“Ahhhh,” he sighs. “Who do you seek? Not the ones who were lost. A little girl, a sad, soulful boy. They died that you might live. Yes? Yes. Oh, how lonely you are. How empty!”
I’m holding Teacup against me in the old hotel, fighting to keep her warm. Razor is holding me in the bowels of the base, fighting to keep me alive. It’s a circle, Zombie, bound by fear.
“But there is another,” the priest murmurs. “Hmmm. Do you know? Have you discovered it yet?”
His soft chuckle is cut short. I know why. There’s no guessing: We are one. He’s dredged up Constance and that stupid, vapid soccer-mom smile.
He flings me away like he flung the rifle—disdainfully, a useless piece of human-made garbage. The hub prepares my body for impact. There’s plenty of time for that while I sail through the air.
I smash into the rotten porch railing of the white farmhouse. The wood explodes with a loud wallop as the old boards crack beneath me. I lie still. The world spins.
Worse than the physical beating, though, was the pummeling of my mind. I can’t think. Fragmented, disconnected images explode into being, fade, bloom again. Zombie’s smile. Razor’s eyes. Teacup’s scowl. Then Vosch’s face, cut from stone, massive as a mountain, and the eyes that pierce to the very bottom, that see everything, that know me.
I roll onto my side. My stomach heaves. I throw up on the porch steps until there’s nothing left in my stomach, and then I throw up some more.
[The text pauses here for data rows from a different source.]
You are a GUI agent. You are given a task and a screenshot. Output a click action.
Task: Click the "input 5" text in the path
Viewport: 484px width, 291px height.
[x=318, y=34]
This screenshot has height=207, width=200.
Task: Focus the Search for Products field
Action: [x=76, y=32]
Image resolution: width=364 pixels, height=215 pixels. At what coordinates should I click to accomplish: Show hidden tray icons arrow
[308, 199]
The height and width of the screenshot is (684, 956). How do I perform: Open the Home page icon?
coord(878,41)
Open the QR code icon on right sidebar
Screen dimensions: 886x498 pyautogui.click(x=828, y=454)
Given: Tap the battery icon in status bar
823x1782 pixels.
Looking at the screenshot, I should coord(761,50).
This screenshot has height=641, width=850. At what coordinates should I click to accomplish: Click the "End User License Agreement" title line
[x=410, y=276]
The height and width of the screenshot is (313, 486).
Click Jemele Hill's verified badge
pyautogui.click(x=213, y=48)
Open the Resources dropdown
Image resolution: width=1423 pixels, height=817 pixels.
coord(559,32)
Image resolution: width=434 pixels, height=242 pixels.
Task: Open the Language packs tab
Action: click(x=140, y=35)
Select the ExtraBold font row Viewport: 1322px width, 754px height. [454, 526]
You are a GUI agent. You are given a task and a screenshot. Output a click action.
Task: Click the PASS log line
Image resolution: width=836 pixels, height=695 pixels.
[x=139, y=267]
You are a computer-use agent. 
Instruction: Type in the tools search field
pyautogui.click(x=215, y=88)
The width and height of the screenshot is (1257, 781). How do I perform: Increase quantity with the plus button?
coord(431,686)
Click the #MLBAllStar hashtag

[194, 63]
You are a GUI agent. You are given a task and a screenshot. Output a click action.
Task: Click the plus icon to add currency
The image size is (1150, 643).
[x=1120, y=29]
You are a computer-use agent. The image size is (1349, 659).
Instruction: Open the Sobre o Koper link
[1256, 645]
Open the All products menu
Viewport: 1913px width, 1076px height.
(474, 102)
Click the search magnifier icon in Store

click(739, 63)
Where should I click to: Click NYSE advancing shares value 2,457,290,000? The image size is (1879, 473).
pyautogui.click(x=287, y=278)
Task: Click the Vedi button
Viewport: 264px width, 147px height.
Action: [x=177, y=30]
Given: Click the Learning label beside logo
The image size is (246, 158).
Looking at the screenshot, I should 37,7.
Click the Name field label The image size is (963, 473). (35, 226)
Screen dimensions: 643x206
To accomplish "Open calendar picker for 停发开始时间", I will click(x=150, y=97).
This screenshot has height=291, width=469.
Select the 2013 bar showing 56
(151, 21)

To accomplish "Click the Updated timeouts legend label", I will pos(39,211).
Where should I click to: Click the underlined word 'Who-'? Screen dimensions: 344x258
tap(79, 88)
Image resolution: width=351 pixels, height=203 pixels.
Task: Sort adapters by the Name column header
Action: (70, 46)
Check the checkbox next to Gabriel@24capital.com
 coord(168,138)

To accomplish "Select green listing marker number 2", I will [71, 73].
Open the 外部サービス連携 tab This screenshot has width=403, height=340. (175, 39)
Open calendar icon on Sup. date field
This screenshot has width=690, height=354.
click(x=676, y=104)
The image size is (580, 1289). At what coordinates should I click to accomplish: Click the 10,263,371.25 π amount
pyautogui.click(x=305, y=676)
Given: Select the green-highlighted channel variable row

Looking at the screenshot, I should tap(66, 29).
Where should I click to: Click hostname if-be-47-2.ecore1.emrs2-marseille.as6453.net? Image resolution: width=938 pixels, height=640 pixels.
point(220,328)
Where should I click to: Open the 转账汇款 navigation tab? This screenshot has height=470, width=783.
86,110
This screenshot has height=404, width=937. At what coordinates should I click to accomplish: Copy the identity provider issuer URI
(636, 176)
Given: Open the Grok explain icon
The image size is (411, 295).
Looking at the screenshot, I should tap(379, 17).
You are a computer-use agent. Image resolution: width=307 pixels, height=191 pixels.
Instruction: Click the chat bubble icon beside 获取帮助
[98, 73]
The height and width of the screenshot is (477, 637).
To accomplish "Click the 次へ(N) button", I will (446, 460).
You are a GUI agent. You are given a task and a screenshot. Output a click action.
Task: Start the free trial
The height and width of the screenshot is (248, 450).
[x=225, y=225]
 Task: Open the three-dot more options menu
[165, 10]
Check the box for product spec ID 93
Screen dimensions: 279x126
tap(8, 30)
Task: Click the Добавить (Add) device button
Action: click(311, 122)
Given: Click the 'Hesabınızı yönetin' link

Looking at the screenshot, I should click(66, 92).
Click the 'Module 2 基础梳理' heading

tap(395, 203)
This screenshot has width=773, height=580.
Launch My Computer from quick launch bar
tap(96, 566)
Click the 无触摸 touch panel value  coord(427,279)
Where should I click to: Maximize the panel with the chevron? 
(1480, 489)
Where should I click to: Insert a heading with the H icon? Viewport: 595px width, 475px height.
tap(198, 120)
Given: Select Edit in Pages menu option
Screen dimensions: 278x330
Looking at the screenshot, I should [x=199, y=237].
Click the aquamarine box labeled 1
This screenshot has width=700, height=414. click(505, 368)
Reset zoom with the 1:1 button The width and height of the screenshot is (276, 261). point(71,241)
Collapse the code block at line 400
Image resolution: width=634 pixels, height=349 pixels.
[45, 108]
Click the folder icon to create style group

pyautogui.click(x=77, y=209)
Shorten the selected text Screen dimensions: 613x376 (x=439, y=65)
You have to get up, Ringer. If you don’t get up, Zombie’s lost.
I try to stand. I fall.
I try to sit up. I keel over.
The Silencer priest felt them inside me—I thought they were gone, I thought I had lost them, but you never lose those who love you, because love is a constant; love endures.
Someone’s arms are lifting me up: Razor’s.
Someone’s hands steady me: Teacup’s.
Someone’s smile is giving me hope: Zombie’s.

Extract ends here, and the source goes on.